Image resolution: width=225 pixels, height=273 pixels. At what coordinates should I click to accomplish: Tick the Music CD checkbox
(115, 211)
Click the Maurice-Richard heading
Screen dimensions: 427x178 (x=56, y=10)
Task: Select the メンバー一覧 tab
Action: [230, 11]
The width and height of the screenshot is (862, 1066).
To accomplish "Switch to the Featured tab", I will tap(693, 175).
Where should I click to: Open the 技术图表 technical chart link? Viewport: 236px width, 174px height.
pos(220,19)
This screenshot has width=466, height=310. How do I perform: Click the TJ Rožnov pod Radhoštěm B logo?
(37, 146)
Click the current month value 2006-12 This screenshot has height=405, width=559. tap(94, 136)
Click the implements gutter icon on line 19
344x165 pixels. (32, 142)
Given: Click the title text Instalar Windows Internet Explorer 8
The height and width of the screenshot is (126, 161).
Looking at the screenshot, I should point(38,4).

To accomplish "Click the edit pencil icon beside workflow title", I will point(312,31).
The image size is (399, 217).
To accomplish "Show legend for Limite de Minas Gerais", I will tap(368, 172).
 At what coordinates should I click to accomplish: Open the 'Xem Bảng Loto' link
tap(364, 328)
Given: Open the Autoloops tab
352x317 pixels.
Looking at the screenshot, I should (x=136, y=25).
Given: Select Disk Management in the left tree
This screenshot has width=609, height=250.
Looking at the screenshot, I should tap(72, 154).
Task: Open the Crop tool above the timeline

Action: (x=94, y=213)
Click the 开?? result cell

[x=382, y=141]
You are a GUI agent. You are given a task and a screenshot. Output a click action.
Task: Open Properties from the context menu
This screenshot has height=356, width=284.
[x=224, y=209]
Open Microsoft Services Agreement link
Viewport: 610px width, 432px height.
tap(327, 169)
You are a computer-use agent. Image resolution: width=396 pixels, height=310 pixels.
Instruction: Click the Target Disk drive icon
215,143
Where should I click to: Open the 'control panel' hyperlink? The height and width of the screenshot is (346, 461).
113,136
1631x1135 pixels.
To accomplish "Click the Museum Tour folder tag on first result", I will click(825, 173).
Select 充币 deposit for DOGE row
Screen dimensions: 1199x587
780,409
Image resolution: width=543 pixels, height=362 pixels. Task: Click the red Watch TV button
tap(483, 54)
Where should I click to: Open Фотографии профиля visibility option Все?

__Aim of the task__.
Please write out only the lines from the one containing "The height and width of the screenshot is (126, 161)." to the end of the records above, exactly, both ends included.

__Response to the task__.
The height and width of the screenshot is (126, 161).
Looking at the screenshot, I should point(38,4).

To accomplish "Click the edit pencil icon beside workflow title", I will point(312,31).
The image size is (399, 217).
To accomplish "Show legend for Limite de Minas Gerais", I will tap(368, 172).
 At what coordinates should I click to accomplish: Open the 'Xem Bảng Loto' link
tap(364, 328)
Given: Open the Autoloops tab
352x317 pixels.
Looking at the screenshot, I should (x=136, y=25).
Given: Select Disk Management in the left tree
This screenshot has width=609, height=250.
Looking at the screenshot, I should tap(72, 154).
Task: Open the Crop tool above the timeline

Action: (x=94, y=213)
Click the 开?? result cell

[x=382, y=141]
You are a GUI agent. You are given a task and a screenshot. Output a click action.
Task: Open Properties from the context menu
This screenshot has height=356, width=284.
[x=224, y=209]
Open Microsoft Services Agreement link
Viewport: 610px width, 432px height.
tap(327, 169)
You are a computer-use agent. Image resolution: width=396 pixels, height=310 pixels.
Instruction: Click the Target Disk drive icon
215,143
Where should I click to: Open the 'control panel' hyperlink? The height and width of the screenshot is (346, 461).
113,136
1631x1135 pixels.
To accomplish "Click the Museum Tour folder tag on first result", I will click(825, 173).
Select 充币 deposit for DOGE row
Screen dimensions: 1199x587
780,409
Image resolution: width=543 pixels, height=362 pixels. Task: Click the red Watch TV button
tap(483, 54)
Where should I click to: Open Фотографии профиля visibility option Все?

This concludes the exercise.